Closeup of vines in vineyard
Sonoma County boasts a rare range of vineyard styles. Some stand tall and neat as regiments, whereas others sprawl low and seemingly untidy. The first variable is age. Most older zinfandel vineyards were head-trained—the stand-alone vines that grow in a goblet shape–because the tensile strength of the canes works well with that style of canopy management (the canes point up and don’t flop all over the place like other varieties like Syrah). Head-trained vines self-support, a practical consideration 100 years ago, when trellising didn’t exist and even rudimentary support systems, such as stakes, would have been cost-prohibitive for most. An added benefit was the fruit set closer to the ground, and could benefit from the soil’s ambient heat. Limerick Lane’s head-pruned zinfandel vineyards are grafted onto St. George rootstock—one of the earliest rootstocks, used to combat phylloxera.

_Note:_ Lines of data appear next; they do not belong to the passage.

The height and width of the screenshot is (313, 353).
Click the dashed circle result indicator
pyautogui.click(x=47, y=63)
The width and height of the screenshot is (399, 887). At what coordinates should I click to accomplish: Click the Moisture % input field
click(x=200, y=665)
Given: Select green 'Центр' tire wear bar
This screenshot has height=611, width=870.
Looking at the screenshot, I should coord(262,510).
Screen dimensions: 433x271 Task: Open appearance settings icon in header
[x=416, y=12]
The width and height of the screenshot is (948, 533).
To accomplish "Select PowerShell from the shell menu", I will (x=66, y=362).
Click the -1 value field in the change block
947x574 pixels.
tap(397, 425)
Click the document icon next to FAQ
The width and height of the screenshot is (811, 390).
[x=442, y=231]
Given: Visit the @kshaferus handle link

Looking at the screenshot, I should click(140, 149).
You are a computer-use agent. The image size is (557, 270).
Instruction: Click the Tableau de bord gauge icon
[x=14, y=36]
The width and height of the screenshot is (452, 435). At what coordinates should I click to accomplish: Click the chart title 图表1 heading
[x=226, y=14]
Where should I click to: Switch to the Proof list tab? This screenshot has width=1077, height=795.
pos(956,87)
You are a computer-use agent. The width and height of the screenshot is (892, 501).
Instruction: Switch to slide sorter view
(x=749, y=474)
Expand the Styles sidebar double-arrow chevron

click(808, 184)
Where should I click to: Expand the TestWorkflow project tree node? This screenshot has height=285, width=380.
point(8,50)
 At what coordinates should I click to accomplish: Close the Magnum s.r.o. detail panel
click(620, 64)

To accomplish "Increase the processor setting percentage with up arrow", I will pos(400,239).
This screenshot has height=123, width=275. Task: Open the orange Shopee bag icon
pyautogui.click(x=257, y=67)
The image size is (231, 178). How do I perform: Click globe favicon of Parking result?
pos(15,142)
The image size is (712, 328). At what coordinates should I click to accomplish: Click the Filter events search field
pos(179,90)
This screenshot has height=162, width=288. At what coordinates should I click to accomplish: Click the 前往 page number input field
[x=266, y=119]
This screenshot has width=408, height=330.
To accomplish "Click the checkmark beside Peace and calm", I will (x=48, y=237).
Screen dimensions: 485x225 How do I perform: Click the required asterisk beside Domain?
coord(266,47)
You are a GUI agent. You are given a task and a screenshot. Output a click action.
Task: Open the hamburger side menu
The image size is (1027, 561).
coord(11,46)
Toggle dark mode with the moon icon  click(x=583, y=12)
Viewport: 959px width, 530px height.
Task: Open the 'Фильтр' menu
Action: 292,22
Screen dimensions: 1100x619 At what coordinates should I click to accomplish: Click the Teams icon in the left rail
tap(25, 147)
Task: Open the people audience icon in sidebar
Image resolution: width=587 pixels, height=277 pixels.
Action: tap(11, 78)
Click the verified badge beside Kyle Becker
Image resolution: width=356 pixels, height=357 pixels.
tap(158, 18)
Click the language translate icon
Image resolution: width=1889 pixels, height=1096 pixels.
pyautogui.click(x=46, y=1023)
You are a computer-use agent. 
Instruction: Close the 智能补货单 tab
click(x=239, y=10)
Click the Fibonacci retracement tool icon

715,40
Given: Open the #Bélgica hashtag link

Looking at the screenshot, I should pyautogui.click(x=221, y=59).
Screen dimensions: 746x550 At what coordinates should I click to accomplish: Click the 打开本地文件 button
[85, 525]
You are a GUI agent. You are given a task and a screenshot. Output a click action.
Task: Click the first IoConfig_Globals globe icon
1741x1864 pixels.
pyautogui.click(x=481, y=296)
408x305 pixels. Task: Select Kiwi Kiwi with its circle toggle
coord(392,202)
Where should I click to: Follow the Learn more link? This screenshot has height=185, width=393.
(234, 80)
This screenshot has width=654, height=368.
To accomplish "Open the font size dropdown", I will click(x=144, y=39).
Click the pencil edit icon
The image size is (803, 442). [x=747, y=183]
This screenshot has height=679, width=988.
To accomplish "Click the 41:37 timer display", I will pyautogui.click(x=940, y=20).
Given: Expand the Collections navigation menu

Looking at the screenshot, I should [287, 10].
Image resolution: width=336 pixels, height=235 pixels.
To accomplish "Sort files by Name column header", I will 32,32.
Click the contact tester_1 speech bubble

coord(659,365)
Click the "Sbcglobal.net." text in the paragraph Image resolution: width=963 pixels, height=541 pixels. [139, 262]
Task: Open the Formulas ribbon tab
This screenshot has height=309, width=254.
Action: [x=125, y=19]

Modern vineyard management techniques have brought myriad options to new vineyard planting. There are many trellis systems, the primary categories being two-dimensional vs. three-dimensional structures. Two-dimensional systems are comprised of wires strung parallel vertically, whereas three-dimensional systems also have horizontally parallel wires to train vines outward as well as up and down. The choice of which system to use is made based on site-specific factors such as sun exposure, soil fertility, varietal being grown, and how much—or how little—crop is desired per acre.

# Fact 5: A bit of wine barrel history.

Stacked wine barrels
Going back to the Old Testament, we find wines made and stored in earthen jugs and animal skins—goat being most common. Wine made and shipped in baskets made of palm wood are referenced by early writers such as Herodotus, but the barrel as we know it today most likely grew from the open-topped casks developed in France during the Iron Age. Today, wine is most commonly fermented in tanks then moved into barrels for aging. In antiquity, as now, grape juice could not be fermented in closed vessels because the pressure created by carbon dioxide—a byproduct of the fermentation process—would cause them to crack. So, the French created open-topped barrels and only nailed the lid into place after fermentation was complete. This way, the wine could be shipped in the same container in which it had been made—a necessity in times before electric pumps, which make moving wine between tanks and barrels not only possible but cost effective. Modern wineries use oak barrels during the maturation of their wines—the period between fermentation and bottling. Wood is naturally porous, and allows a very small amount of oxidation to occur—just enough to allow for the rich nuttiness and vanilla undertones of the toasted oak to balance the natural fruit flavors of the wine as it ages.